What to work on :: Convert the rows from the line with "This screenshot has width=845, height=530." up to and including the line with "pyautogui.click(x=643, y=113)" into a two-column CSV, one row per request, with columns named instruction and action. Put each value in one quoted field, replace line breaks with spaces, and leave the pictures out.

Supplied records ::
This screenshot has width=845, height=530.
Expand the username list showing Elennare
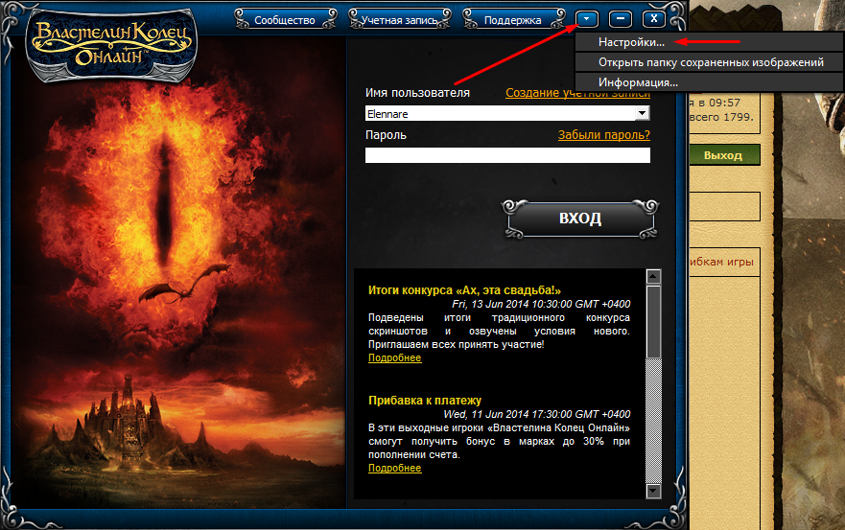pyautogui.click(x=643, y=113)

...

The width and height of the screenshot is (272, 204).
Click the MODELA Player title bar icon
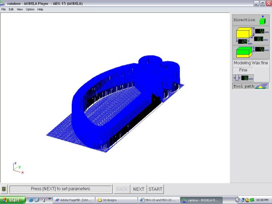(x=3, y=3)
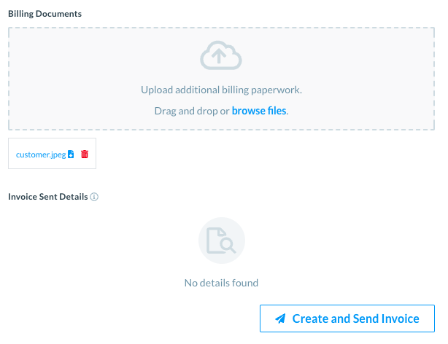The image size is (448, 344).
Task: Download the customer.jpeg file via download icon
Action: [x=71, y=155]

Full answer ::
instruction,action
"This screenshot has width=845, height=530. Expand the username list showing Elennare","pyautogui.click(x=643, y=113)"